:: AIM ::
Rewrite the items below, changing every "Expand" to "Open" and leaving everything else as it is.
-- START DATA --
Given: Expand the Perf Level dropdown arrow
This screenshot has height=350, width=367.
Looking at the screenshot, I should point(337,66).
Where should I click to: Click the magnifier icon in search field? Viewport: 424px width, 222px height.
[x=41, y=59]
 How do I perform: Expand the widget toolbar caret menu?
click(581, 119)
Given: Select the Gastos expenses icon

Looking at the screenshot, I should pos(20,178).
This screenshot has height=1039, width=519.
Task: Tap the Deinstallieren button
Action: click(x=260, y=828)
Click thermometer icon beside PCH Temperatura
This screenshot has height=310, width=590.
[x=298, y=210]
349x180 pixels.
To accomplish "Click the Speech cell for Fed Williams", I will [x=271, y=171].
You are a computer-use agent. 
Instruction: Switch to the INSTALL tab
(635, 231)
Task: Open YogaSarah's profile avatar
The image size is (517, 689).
-- END DATA --
:: ANSWER ::
Given: Open the Perf Level dropdown arrow
This screenshot has height=350, width=367.
Looking at the screenshot, I should point(337,66).
Where should I click to: Click the magnifier icon in search field? Viewport: 424px width, 222px height.
[x=41, y=59]
 How do I perform: Open the widget toolbar caret menu?
click(581, 119)
Given: Select the Gastos expenses icon

Looking at the screenshot, I should pos(20,178).
This screenshot has height=1039, width=519.
Task: Tap the Deinstallieren button
Action: click(x=260, y=828)
Click thermometer icon beside PCH Temperatura
This screenshot has height=310, width=590.
[x=298, y=210]
349x180 pixels.
To accomplish "Click the Speech cell for Fed Williams", I will [x=271, y=171].
You are a computer-use agent. 
Instruction: Switch to the INSTALL tab
(635, 231)
Task: Open YogaSarah's profile avatar
The image size is (517, 689).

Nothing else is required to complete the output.